(Listing of locating words and elements)
──────────

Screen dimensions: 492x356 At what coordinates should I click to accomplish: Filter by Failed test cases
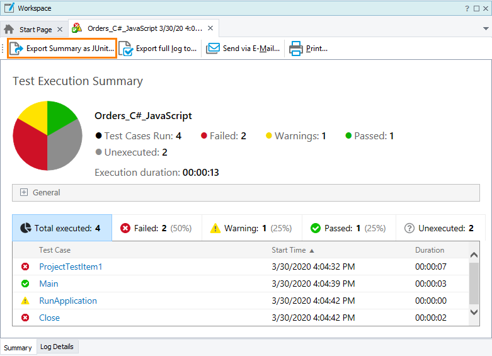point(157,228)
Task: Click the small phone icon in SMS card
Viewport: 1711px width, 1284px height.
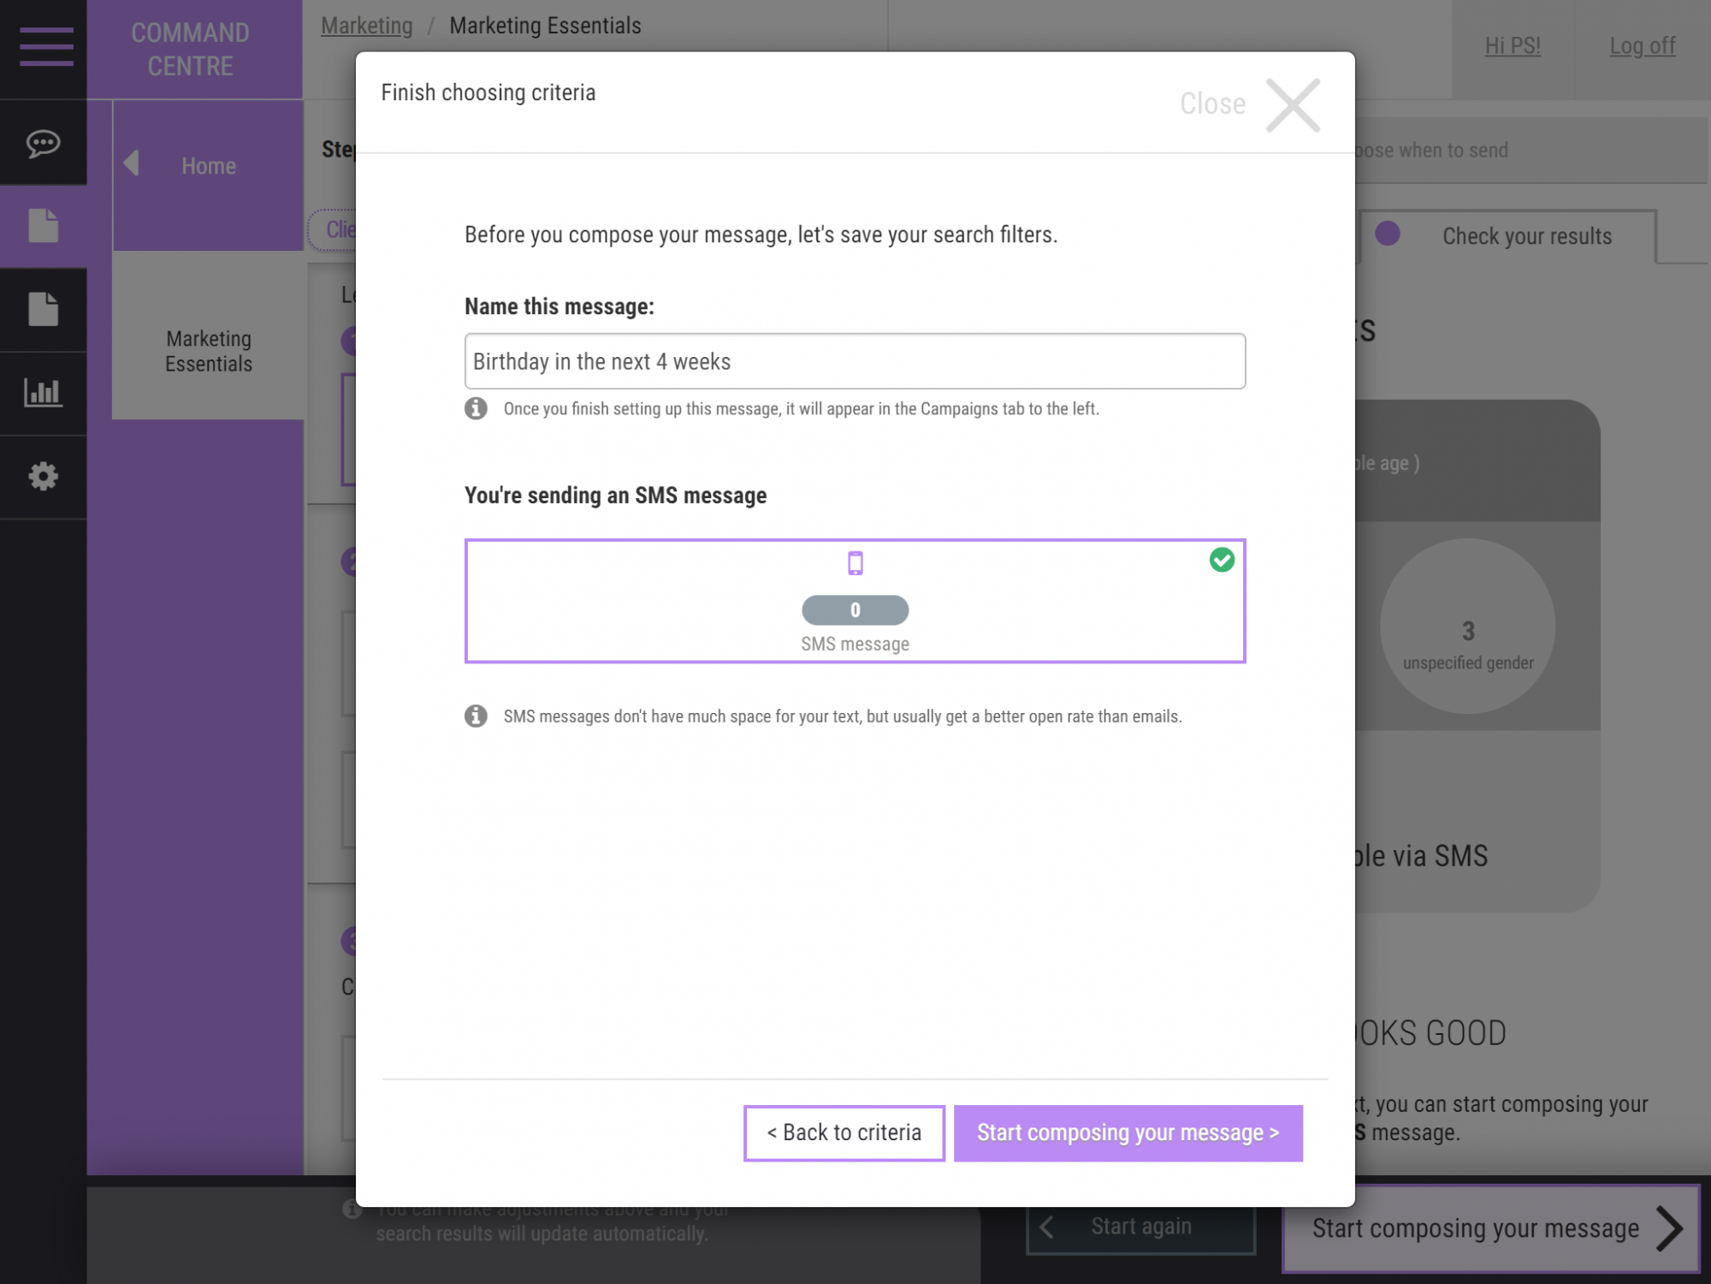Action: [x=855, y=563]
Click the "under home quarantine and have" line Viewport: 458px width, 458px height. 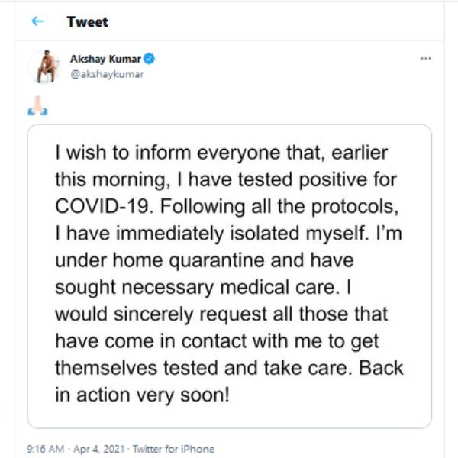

──────────

# Short task
Can you give the part of the listing that opens with the line containing "Task: Click the small phone icon in SMS card" and closes at the end of the listing again, renaming "Viewport" to "Display" and keeping everything else unchanged? Leave the pictures out.

# Solution
Task: Click the small phone icon in SMS card
Display: 1711px width, 1284px height.
Action: [x=855, y=563]
Click the "under home quarantine and have" line Display: 458px width, 458px height. 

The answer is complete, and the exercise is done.